3 février 2012
Le Paris de jadis

Êtes-vous prêt pour un bond dans le temps de trois siècles en arrière ? Oublier le Paris tel que vous le connaissez aujourd’hui, avec ses grands boulevards et ses bouchons ? Et vous laissez porter par les cris caractéristiques des vendeurs ambulants qui sillonnaient la capitale –porteurs d’eau ou vendeurs de friandises ? Voilà ce que propose l’exposition au Musée Carnavalet, un voyage dans l’histoire du « Peuple de Paris au XIX ème siècle ». Repasseurs de couteaux, empailleurs, blanchisseurs,  autant de noms de métiers disparus, dont les sonorités nous évoquent les souvenirs d’une époque bien lointaine. Celle d’une capitale où les trois-quarts des habitants étaient des ouvriers et où le prolétariat constituait le peuple. Des pauvres aux marginaux en passant par les « petits métiers », cette classe n’en restait pas moins hétérogène face à la diversité de statuts qu’elle comprenait. C’était aussi un Paris communautaire, où l’on retrouvait « toute la France à la capitale ». Les migrants venaient des quatre coins des campagnes pour chercher du travail dans la cité. Soit des petits boulots journaliers ou un travail d’ouvrier –comme en témoigne la lettre raturée, écrite à la plume, d’un jeune maçon à ses parents. Les savoyards chargés de leurs longs balais-brosse devenaient des petits ramoneurs, quant aux auvergnats, ils se sont spécialisés  dans la brocante, mais restent surtout réputés pour avoir tenu des commerces de vente de charbon et de vins. Nommés les « bougnats », ils sont aujourd’hui éparpillés dans Paris à la tête d’enseignes de cafés et de brasseries florissantes.

Des écrits rares

L’explosion démographique qu’a subi la capitale en cette période s’explique plus dans l’afflux des provinciaux que par le taux de natalité. D’autant qu’en 1861, les frontières de la ville se sont élargies à l’enceinte –dite de Thiers- pour passer de 3 441 hectares à 7 802 avec l’annexion des communes limitrophes. Paris n’en est pas moins restée constituée de « petits villages », Belleville se transformant par exemple en cité ouvrière. Une série de photographies apporte la vision d’un quartier populaire et d’une ambiance vivante. Pour le reste, des aquarelles ou des caricatures racontent cette époque où les « témoignages populaires sont rares »– seules les élites étaient capables d’écrire, de transmettre et conserver des observations sur leur période -dans les enquêtes consacrées aux conditions de travail dans les usines, les ouvriers n’ont pas le droit de parole face à celle de leur patron.

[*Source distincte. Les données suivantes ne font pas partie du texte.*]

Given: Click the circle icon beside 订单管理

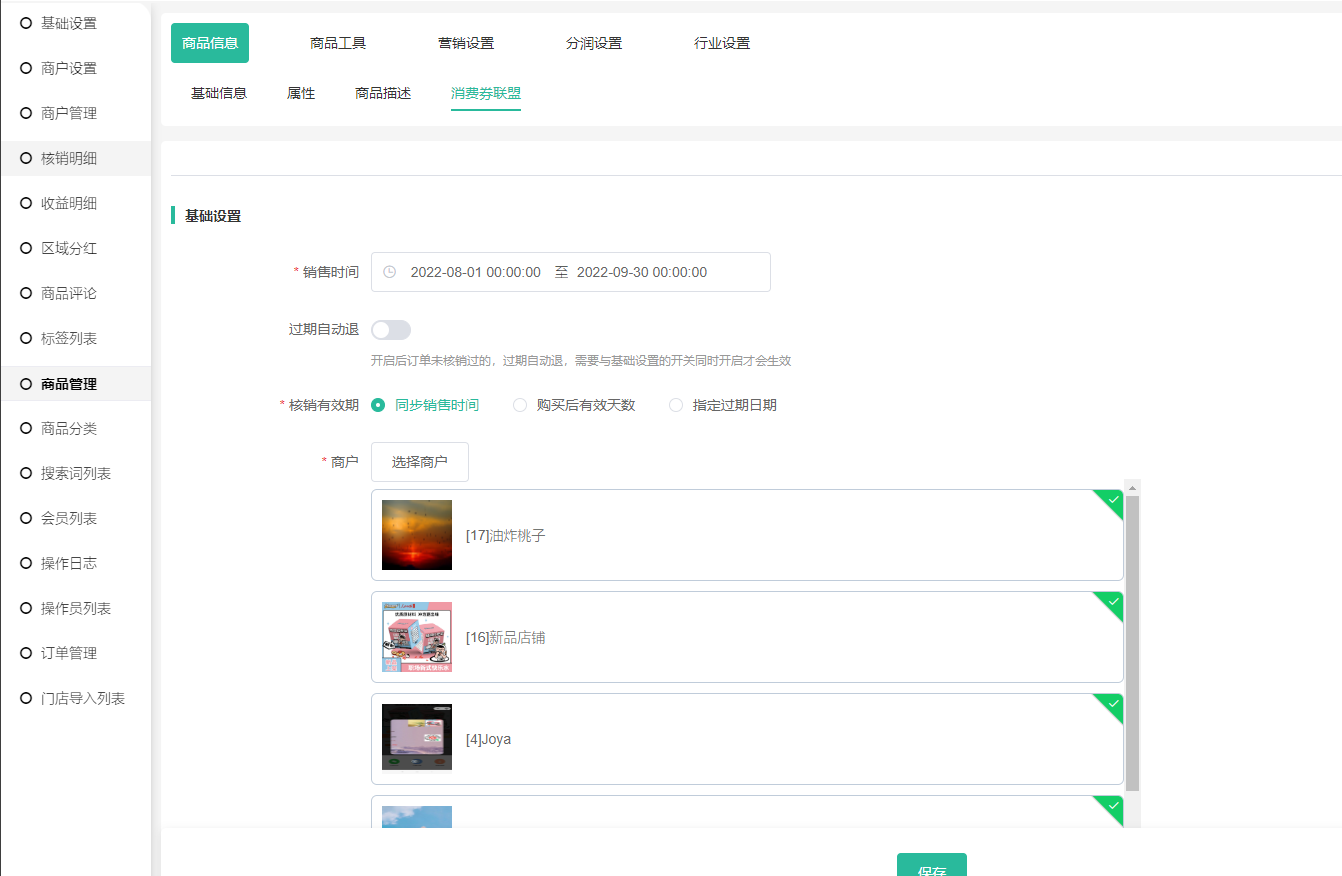Looking at the screenshot, I should click(26, 653).
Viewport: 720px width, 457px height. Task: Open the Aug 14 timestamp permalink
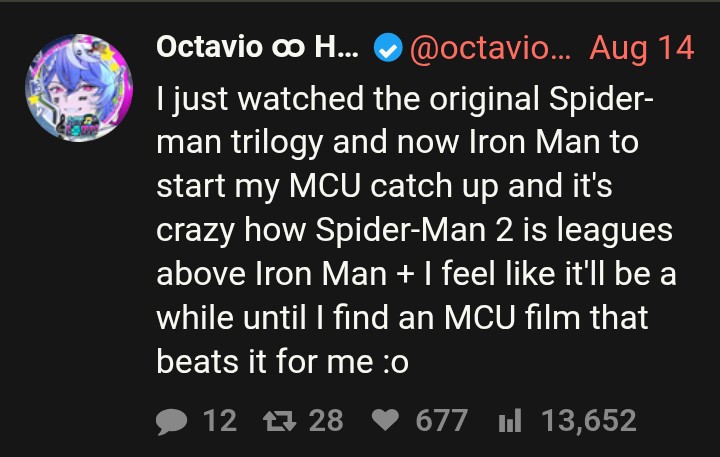pos(641,48)

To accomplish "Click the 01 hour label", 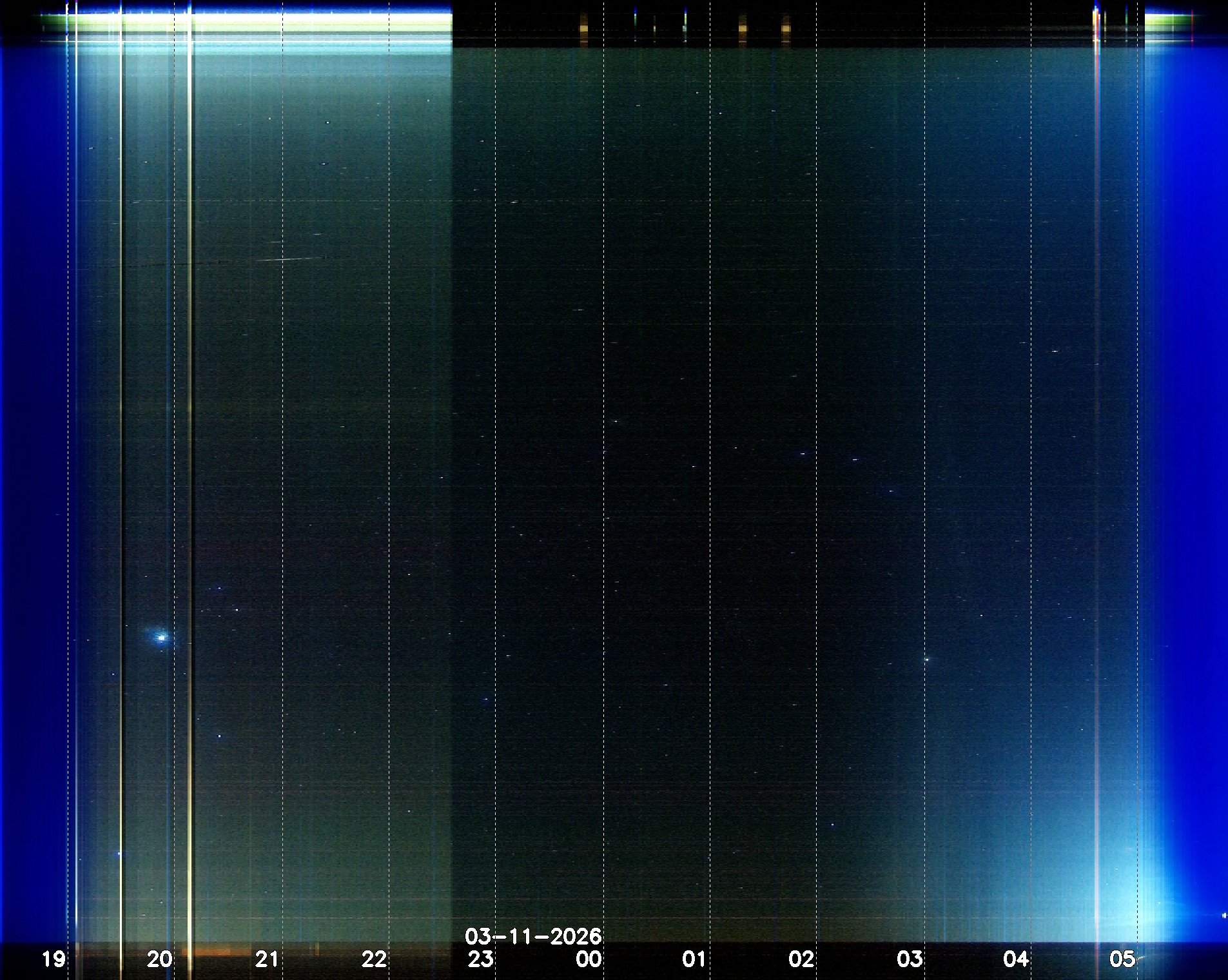I will click(694, 959).
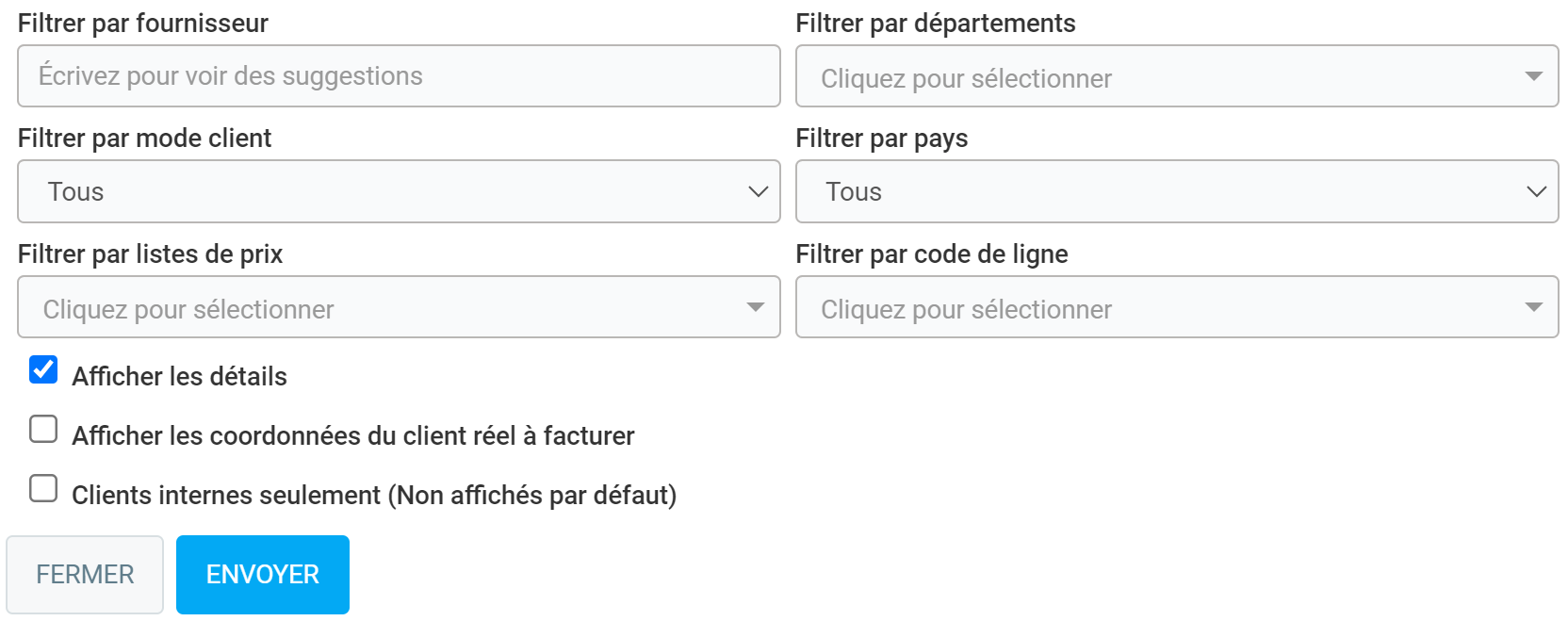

Quelques clichés de Charles Nègre, Charles Marville, Léon et Lévi offrent la vision d’un Paris en noir et blanc. Des femmes à genoux sur les lavoirs du Canal Saint Martin, des chiffonniers transportant avec labeur leur sac sur un dos déjà courbé par la fatigue et non par le poids de l’âge, d’une partie de pêche immortalisée sur les bords de la Seine – un dimanche après-midi, jour de repos des travailleurs. Il est écrit que « l’heure à laquelle l’homme a coutume de se lever révèle la place du Parisien dans la stratification sociale ». Au petit jour, pour le peuple. L’auteur Jules Michelet -1798-1874, livrait un regard pertinent sur son époque, celui d’un « sentiment profond pour le peuple, et la pleine connaissance qui est en lui : celle de la vertu du sacrifice ». –

 

Par Sarah Vernhes

 

Exposition « Le peuple de Paris » au musée Carnavalet jusqu’au 26 février 2012.